Les chefs d’entreprise français, plus grands bourreaux de travail au monde, selon une étude
Une étude, réalisée par un assureur londonien, révèle que parmi les cadres de différents pays, les français sont les plus addicts au travail.
Les chefs d’entreprise français sont les plus grands bourreaux du travail, comparé à leurs homologues de différentes nationalités. C’est ce que montre une étude menée d’août à septembre 2022 par le groupe privé d’assurance maladie Bupa, auprès de 2349 cadres ressortissants. L’information a été relayée par le média américain Bloomberg, le 20 janvier dernier.

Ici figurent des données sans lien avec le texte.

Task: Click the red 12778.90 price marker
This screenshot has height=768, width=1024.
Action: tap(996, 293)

Inquiets face à l’incertitude économique
L’étude a été menée auprès de dirigeants de France, des États-Unis, du Royaume-Uni, des Émirats arabes unis, d’Égypte, de Chine, de Hong Kong et enfin de Singapour. Sur les dix chefs d’entreprise français interrogés, quatre ont déclaré qu’ils travaillaient intensivement durant de longues heures, sans faire de pauses régulières. Ces cadres français dépassent leurs homologues étrangers de 25% dans leur addiction au travail, également appelé « binge-working » en anglais.

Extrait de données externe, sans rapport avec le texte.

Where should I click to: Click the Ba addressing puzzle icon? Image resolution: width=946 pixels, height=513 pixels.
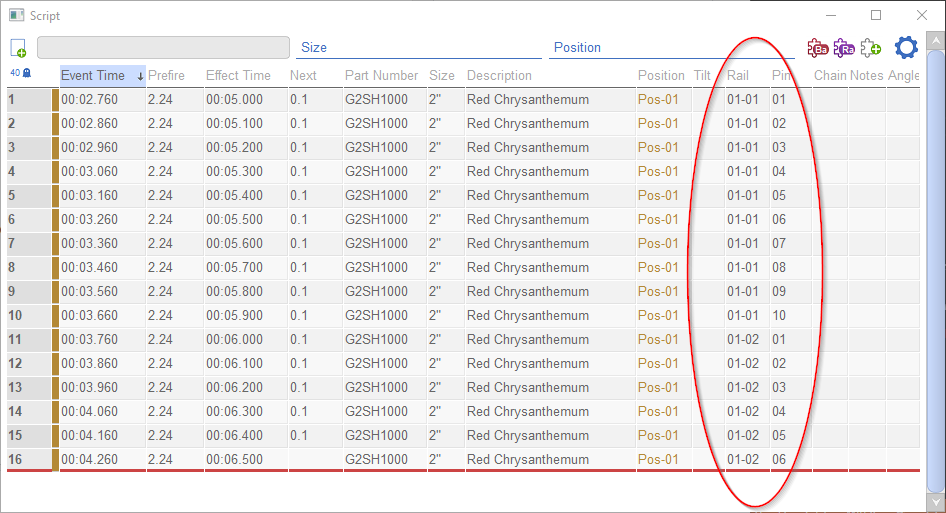818,48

Les auteurs de l’étude expliquent qu’il y a plusieurs raisons à ce phénomène. Tout d’abord, les dirigeants français seraient davantage inquiets par rapport à la crise économique actuelle et moins enclins à télétravailler, comparé à leurs homologues à l’étranger. En étant au bureau, ils ont alors tendance à enchaîner les heures.
En quête constante d’équilibre entre travail et vie personnelle
D’après cette étude, le télétravail permettrait d’accéder plus facilement à des opportunités de loisirs personnels. D’ailleurs, 42% des dirigeants sondés considèrent que le travail hybride (bureau-télétravail), est bénéfique pour leur entreprise.
L’agence de presse Bloomberg souligne son étonnement face à ce constat, sachant que la France est le pays des 35 heures, mais aussi celui des vacances estivales, sans oublier le droit à la déconnexion.
Par ailleurs, si en 2021, 77% des cadres dirigeants présentaient des symptômes de mauvaise santé mentale, ce chiffre est passé à 89% au cours des 12 derniers mois précédant l’étude. De ce fait, 53% envisagent d’opter pour un changement de carrière, afin de trouver un meilleur équilibre entre travail et vie personnelle.